Dr. Terman started his research of bright or gifted children from California in the early 1920s, with candidates on average being around 10 years old. These were then followed until the death of Dr. Terman until the 1950s by the original research team and then by several subsequent groups of researchers well past the year 2000.
Longitudinal research is relatively rare, as it is both expensive and as it requires a very long term perspective to produce results - not something particularly popular in the current 'publish or perish' academic environment. In order to make the most of it, Dr. Terman tested the participants on the widest possible spectrum of questions, so as to enable the future generations to test this unique database for a variety of effects of lifestyle choices on longevity.

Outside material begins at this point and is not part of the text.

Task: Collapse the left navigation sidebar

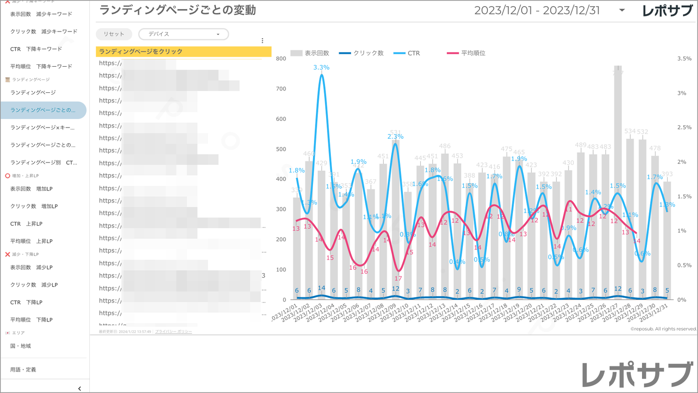Action: click(x=80, y=388)
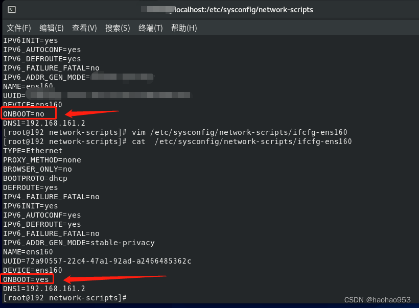Open the 终端(T) menu
419x308 pixels.
click(x=150, y=28)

The book is significant in that it allows several common sense myths about longevity to be finally laid to rest. Examples being that married people live longer, that one should exercise as vigorously as possible, avoid stress and moderate work, etc.

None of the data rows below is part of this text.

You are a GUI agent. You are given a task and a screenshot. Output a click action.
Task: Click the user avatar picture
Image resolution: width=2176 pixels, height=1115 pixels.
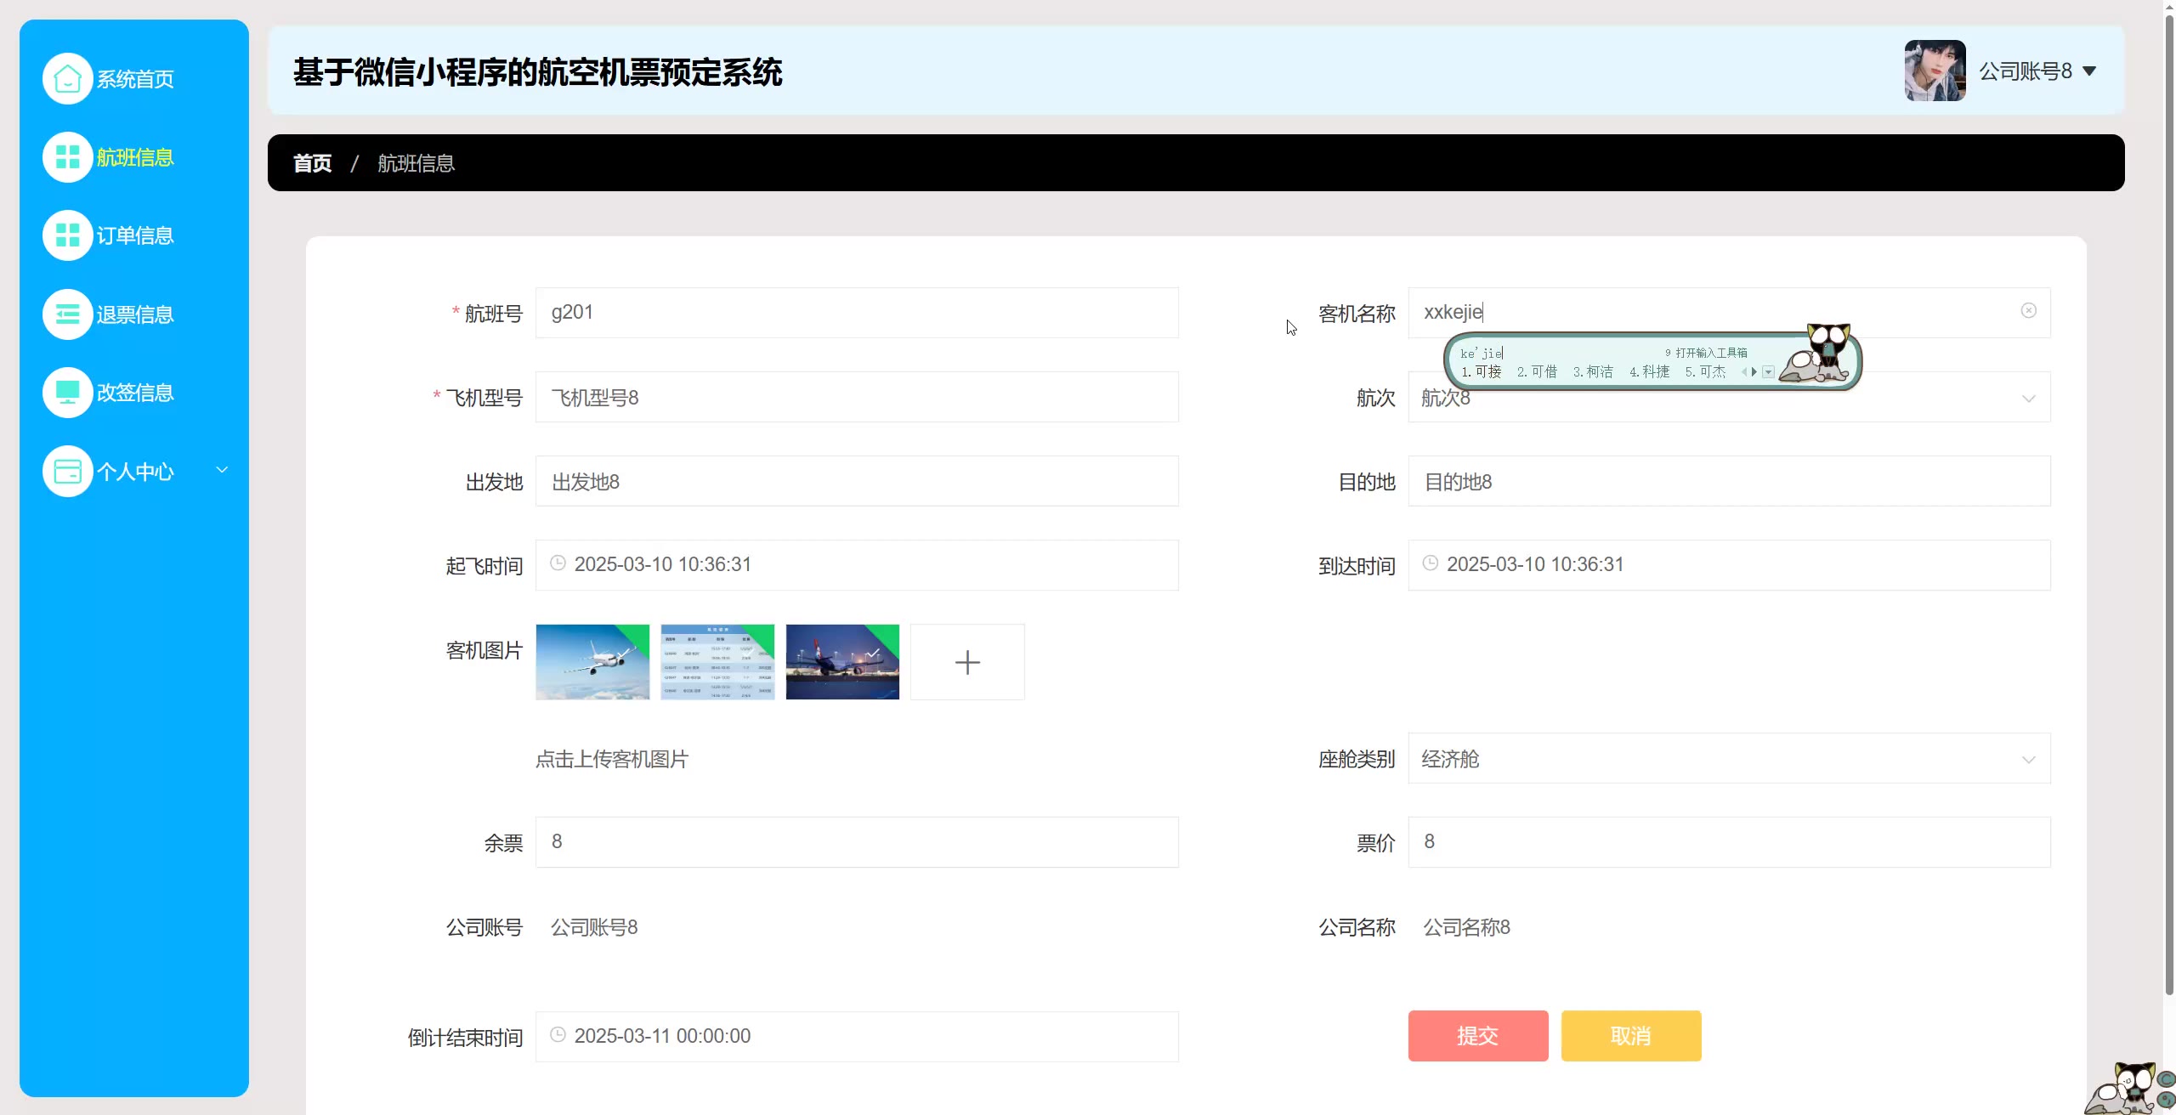1935,71
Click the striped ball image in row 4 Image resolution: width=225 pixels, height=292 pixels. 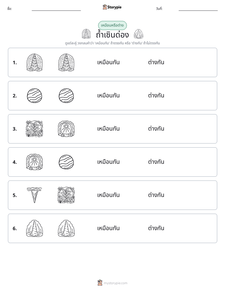coord(66,162)
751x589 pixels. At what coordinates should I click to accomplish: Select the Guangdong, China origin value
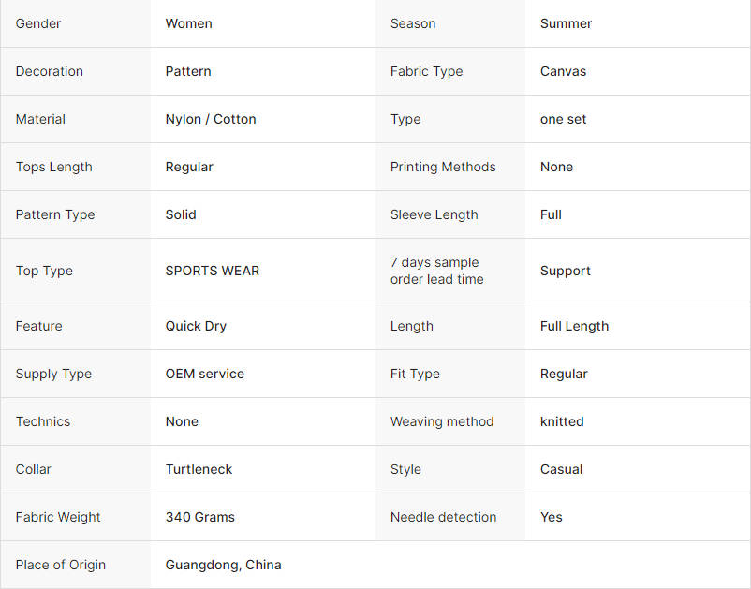(223, 565)
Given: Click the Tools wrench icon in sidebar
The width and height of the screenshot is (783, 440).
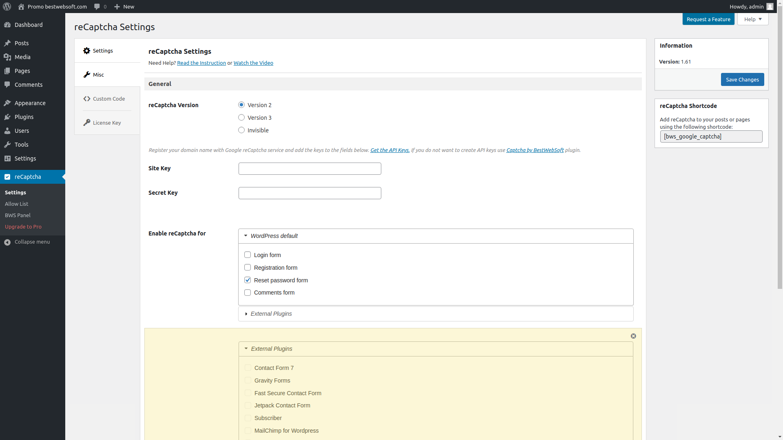Looking at the screenshot, I should [x=7, y=145].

While the content of the research is certainly of impeccable quality, the presentation - here geared towards the broadest possible audience - is less of a success. The authors try to bring the subject closer by presenting results via individual study participants and their experiences. This is certainly easier to read and picture than endless tables of statistical significance of the findings (or the general style of peer reviewed scientific publications) but often creates the impression that their findings are based on a handful of single person cases and thereby not really generally applicable (as pointed out by several reviewers).
While this is not the case (and going through some of the sources mentioned at the end of the book will convince you of it) it can be vexing at times and I would personally also have enjoyed more numerical data supporting the findings. The authors also admit that their research primarily accounts for the nurture end of the spectrum, meaning that they are researching behavioural / environmental and not genetic influencers of longevity. This is not a detriment, as we can hardly alter our genetic make-up but certainly are capable of changing our behaviour or environmental effects on us.

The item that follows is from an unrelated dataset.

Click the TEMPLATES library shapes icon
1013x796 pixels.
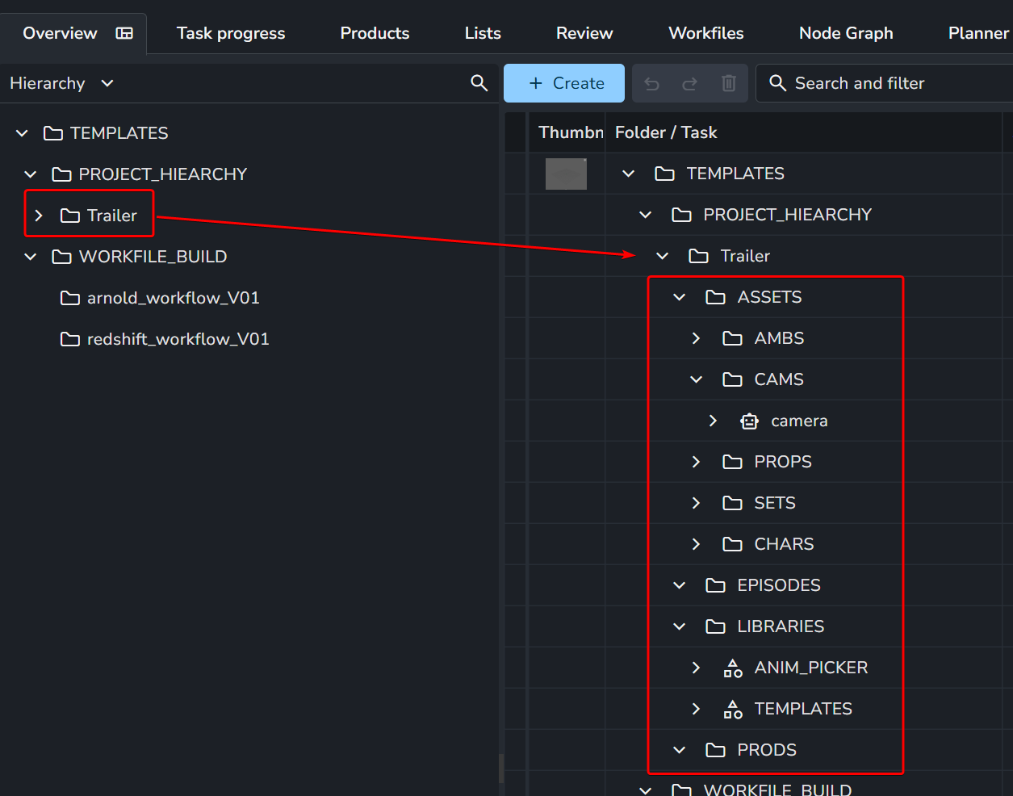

Be that as it may, the book is certainly good enough to allow you to ask yourself questions about your lifestyle and to make changes which are easier to successfully maintain than the standard short term bouts of dieting and occasional exercising that many do as a result of well intentioned but seldom kept resolutions on a healthier life. As such I can definitely recommend it, even if the readers interested in more detail will be better served by the sources at the back for satisfying their further curiosity.